In this post I’ll share some of the work I’ve been doing to move this newsletter to Ghost, and how it relates to troubleshooting errors in the early stages of a project.

Two kinds of bugs

Broadly speaking, there are two kinds of bugs. One class of bugs causes code to break. At some point while executing the code in a project, Python encounters an error it can’t resolve effectively enough to continue running. This kind of error leads to a traceback, which hopefully has enough information to point you toward the source of the issue.

The second kind of bug is a logical error. In this case, the program is able to complete its execution. If an issue arises during the program’s execution, Python can find a way around it without generating a traceback. These bugs are often harder to sort out. They usually depend on a deeper understanding of the problem you’re trying to solve, and a detailed understanding of how the code addresses that problem.

Back to code blocks

Early last year I wrote a long post about how Substack should improve their code blocks if they want to support good technical writing. They haven’t done anything to address this, and one of the main reasons I’m moving off of Substack is that it’s not designed well for technical writing.

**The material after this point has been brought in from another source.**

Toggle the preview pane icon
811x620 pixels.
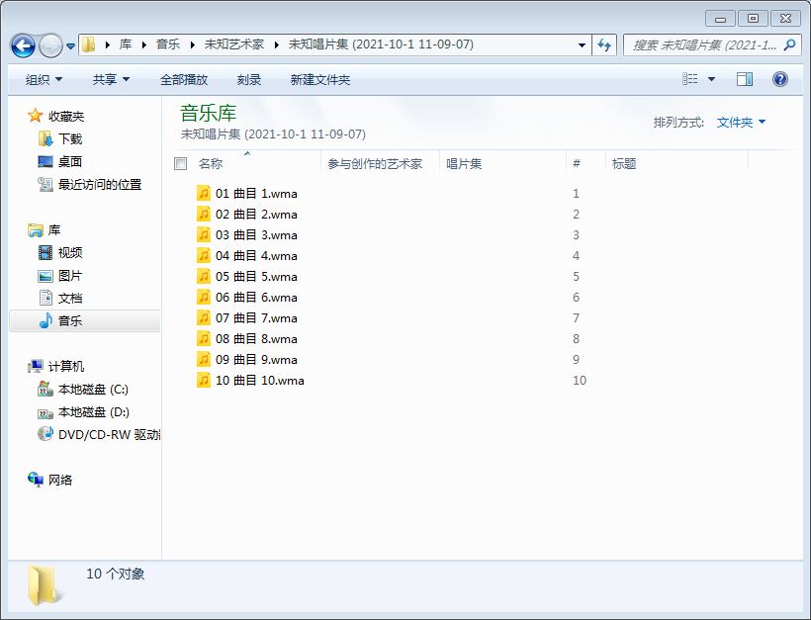click(x=745, y=79)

As an example, here’s a block of code I want to use in an upcoming post:

from pathlib import Path

path = Path("coffees.txt")
contents = path.read_text()


This is about as much as you can do with a code block on Substack. There’s no syntax highlighting, and there’s no built-in way to indicate which lines you’re focusing on in the text. Most of us would never put up with this kind of limitation in a text editor or IDE. The lack of modern styling also limits how clearly you can talk about specific lines of code.

With its default settings, Ghost doesn’t do much better in email posts:

code block with plain white text on black background
By default, Ghost’s code blocks are quite plain as well. They do make it easy to show the file that a listing refers to.

There are two things Ghost does better out of the box. First, you can add captions to code blocks, which makes it easier to show which file a listing refers to.

Second, Ghost lets you do more with the web version of each post. For example, you can apply syntax highlighting to the online versions of all posts:

code block with Python-specific syntax highlighting
Ghost does allow you to apply syntax highlighting to the web version of each post.

This comes from a recognition that almost all browsers today can render the styles necessary for syntax highlighting.

Bringing styled code blocks to email posts

If possible, I’d like to render the code blocks in email posts as effectively as they’re rendered in the browser. Because Ghost is open source, it should be possible to customize emails enough to achieve this.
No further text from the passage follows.